*** Begin section ***
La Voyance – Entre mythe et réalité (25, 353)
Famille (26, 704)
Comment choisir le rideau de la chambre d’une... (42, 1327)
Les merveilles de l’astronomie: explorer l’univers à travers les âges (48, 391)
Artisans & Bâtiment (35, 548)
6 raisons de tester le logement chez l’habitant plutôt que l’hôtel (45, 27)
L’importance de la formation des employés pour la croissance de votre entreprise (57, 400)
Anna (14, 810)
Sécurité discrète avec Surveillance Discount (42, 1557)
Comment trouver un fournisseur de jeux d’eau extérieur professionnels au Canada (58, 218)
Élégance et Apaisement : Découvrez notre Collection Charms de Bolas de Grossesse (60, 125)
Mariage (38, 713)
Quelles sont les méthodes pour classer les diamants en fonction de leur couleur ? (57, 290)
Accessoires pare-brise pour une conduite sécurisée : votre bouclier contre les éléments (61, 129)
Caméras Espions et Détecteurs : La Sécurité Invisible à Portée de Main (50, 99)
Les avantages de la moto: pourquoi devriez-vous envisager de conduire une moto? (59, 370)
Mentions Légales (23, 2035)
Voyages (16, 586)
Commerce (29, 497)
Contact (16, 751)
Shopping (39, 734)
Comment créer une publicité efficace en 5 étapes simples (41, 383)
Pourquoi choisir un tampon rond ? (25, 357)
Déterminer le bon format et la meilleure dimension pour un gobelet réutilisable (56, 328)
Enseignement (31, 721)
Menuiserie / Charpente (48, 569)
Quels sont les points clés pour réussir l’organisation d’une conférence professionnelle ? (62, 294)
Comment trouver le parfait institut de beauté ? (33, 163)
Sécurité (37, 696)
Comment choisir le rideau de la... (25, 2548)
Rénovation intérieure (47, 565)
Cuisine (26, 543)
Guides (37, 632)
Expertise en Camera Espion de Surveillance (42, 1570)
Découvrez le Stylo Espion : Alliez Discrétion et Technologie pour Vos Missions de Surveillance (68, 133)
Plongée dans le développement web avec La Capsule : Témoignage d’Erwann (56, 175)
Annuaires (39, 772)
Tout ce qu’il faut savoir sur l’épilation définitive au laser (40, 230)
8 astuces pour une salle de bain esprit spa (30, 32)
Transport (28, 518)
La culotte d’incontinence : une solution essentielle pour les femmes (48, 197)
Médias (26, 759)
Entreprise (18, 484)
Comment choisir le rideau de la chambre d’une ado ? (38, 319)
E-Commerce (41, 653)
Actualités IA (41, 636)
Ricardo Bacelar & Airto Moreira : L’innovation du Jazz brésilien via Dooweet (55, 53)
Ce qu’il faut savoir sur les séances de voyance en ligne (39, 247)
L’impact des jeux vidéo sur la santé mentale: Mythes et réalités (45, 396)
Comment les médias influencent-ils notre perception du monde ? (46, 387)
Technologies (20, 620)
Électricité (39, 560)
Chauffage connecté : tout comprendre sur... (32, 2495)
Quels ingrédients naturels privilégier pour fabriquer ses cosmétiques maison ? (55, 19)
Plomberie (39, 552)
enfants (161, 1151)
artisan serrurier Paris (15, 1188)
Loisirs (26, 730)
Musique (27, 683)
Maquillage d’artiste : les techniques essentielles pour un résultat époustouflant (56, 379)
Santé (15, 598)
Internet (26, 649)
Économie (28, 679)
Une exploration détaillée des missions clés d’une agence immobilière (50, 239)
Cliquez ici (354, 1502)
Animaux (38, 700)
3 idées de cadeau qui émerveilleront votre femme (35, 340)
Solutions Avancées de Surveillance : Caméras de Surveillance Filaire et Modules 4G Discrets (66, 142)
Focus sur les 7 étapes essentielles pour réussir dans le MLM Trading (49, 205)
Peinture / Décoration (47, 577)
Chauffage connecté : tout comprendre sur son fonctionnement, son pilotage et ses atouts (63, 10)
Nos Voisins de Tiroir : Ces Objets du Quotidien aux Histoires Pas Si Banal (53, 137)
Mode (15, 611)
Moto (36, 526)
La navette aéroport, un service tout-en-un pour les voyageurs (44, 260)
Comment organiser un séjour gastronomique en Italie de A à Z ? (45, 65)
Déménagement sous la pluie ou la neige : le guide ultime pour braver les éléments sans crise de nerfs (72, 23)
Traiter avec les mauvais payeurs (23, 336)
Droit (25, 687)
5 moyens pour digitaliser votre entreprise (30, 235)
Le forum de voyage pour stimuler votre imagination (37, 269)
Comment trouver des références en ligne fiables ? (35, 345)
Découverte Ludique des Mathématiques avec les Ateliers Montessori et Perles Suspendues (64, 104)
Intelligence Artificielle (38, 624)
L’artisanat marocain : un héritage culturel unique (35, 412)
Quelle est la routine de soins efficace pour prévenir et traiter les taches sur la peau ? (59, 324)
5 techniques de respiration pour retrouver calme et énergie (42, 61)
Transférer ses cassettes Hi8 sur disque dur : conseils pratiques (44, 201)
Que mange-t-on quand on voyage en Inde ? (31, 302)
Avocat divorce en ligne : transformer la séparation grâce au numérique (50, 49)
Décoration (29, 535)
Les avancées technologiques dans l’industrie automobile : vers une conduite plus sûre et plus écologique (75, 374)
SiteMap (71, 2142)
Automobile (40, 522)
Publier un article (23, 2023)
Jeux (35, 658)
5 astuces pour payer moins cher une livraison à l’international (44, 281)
*** End section ***
• _Assignment_
Exactly as written above, copy out all the records.

• _Response area_
La Voyance – Entre mythe et réalité (25, 353)
Famille (26, 704)
Comment choisir le rideau de la chambre d’une... (42, 1327)
Les merveilles de l’astronomie: explorer l’univers à travers les âges (48, 391)
Artisans & Bâtiment (35, 548)
6 raisons de tester le logement chez l’habitant plutôt que l’hôtel (45, 27)
L’importance de la formation des employés pour la croissance de votre entreprise (57, 400)
Anna (14, 810)
Sécurité discrète avec Surveillance Discount (42, 1557)
Comment trouver un fournisseur de jeux d’eau extérieur professionnels au Canada (58, 218)
Élégance et Apaisement : Découvrez notre Collection Charms de Bolas de Grossesse (60, 125)
Mariage (38, 713)
Quelles sont les méthodes pour classer les diamants en fonction de leur couleur ? (57, 290)
Accessoires pare-brise pour une conduite sécurisée : votre bouclier contre les éléments (61, 129)
Caméras Espions et Détecteurs : La Sécurité Invisible à Portée de Main (50, 99)
Les avantages de la moto: pourquoi devriez-vous envisager de conduire une moto? (59, 370)
Mentions Légales (23, 2035)
Voyages (16, 586)
Commerce (29, 497)
Contact (16, 751)
Shopping (39, 734)
Comment créer une publicité efficace en 5 étapes simples (41, 383)
Pourquoi choisir un tampon rond ? (25, 357)
Déterminer le bon format et la meilleure dimension pour un gobelet réutilisable (56, 328)
Enseignement (31, 721)
Menuiserie / Charpente (48, 569)
Quels sont les points clés pour réussir l’organisation d’une conférence professionnelle ? (62, 294)
Comment trouver le parfait institut de beauté ? (33, 163)
Sécurité (37, 696)
Comment choisir le rideau de la... (25, 2548)
Rénovation intérieure (47, 565)
Cuisine (26, 543)
Guides (37, 632)
Expertise en Camera Espion de Surveillance (42, 1570)
Découvrez le Stylo Espion : Alliez Discrétion et Technologie pour Vos Missions de Surveillance (68, 133)
Plongée dans le développement web avec La Capsule : Témoignage d’Erwann (56, 175)
Annuaires (39, 772)
Tout ce qu’il faut savoir sur l’épilation définitive au laser (40, 230)
8 astuces pour une salle de bain esprit spa (30, 32)
Transport (28, 518)
La culotte d’incontinence : une solution essentielle pour les femmes (48, 197)
Médias (26, 759)
Entreprise (18, 484)
Comment choisir le rideau de la chambre d’une ado ? (38, 319)
E-Commerce (41, 653)
Actualités IA (41, 636)
Ricardo Bacelar & Airto Moreira : L’innovation du Jazz brésilien via Dooweet (55, 53)
Ce qu’il faut savoir sur les séances de voyance en ligne (39, 247)
L’impact des jeux vidéo sur la santé mentale: Mythes et réalités (45, 396)
Comment les médias influencent-ils notre perception du monde ? (46, 387)
Technologies (20, 620)
Électricité (39, 560)
Chauffage connecté : tout comprendre sur... (32, 2495)
Quels ingrédients naturels privilégier pour fabriquer ses cosmétiques maison ? (55, 19)
Plomberie (39, 552)
enfants (161, 1151)
artisan serrurier Paris (15, 1188)
Loisirs (26, 730)
Musique (27, 683)
Maquillage d’artiste : les techniques essentielles pour un résultat époustouflant (56, 379)
Santé (15, 598)
Internet (26, 649)
Économie (28, 679)
Une exploration détaillée des missions clés d’une agence immobilière (50, 239)
Cliquez ici (354, 1502)
Animaux (38, 700)
3 idées de cadeau qui émerveilleront votre femme (35, 340)
Solutions Avancées de Surveillance : Caméras de Surveillance Filaire et Modules 4G Discrets (66, 142)
Focus sur les 7 étapes essentielles pour réussir dans le MLM Trading (49, 205)
Peinture / Décoration (47, 577)
Chauffage connecté : tout comprendre sur son fonctionnement, son pilotage et ses atouts (63, 10)
Nos Voisins de Tiroir : Ces Objets du Quotidien aux Histoires Pas Si Banal (53, 137)
Mode (15, 611)
Moto (36, 526)
La navette aéroport, un service tout-en-un pour les voyageurs (44, 260)
Comment organiser un séjour gastronomique en Italie de A à Z ? (45, 65)
Déménagement sous la pluie ou la neige : le guide ultime pour braver les éléments sans crise de nerfs (72, 23)
Traiter avec les mauvais payeurs (23, 336)
Droit (25, 687)
5 moyens pour digitaliser votre entreprise (30, 235)
Le forum de voyage pour stimuler votre imagination (37, 269)
Comment trouver des références en ligne fiables ? (35, 345)
Découverte Ludique des Mathématiques avec les Ateliers Montessori et Perles Suspendues (64, 104)
Intelligence Artificielle (38, 624)
L’artisanat marocain : un héritage culturel unique (35, 412)
Quelle est la routine de soins efficace pour prévenir et traiter les taches sur la peau ? (59, 324)
5 techniques de respiration pour retrouver calme et énergie (42, 61)
Transférer ses cassettes Hi8 sur disque dur : conseils pratiques (44, 201)
Que mange-t-on quand on voyage en Inde ? (31, 302)
Avocat divorce en ligne : transformer la séparation grâce au numérique (50, 49)
Décoration (29, 535)
Les avancées technologiques dans l’industrie automobile : vers une conduite plus sûre et plus écologique (75, 374)
SiteMap (71, 2142)
Automobile (40, 522)
Publier un article (23, 2023)
Jeux (35, 658)
5 astuces pour payer moins cher une livraison à l’international (44, 281)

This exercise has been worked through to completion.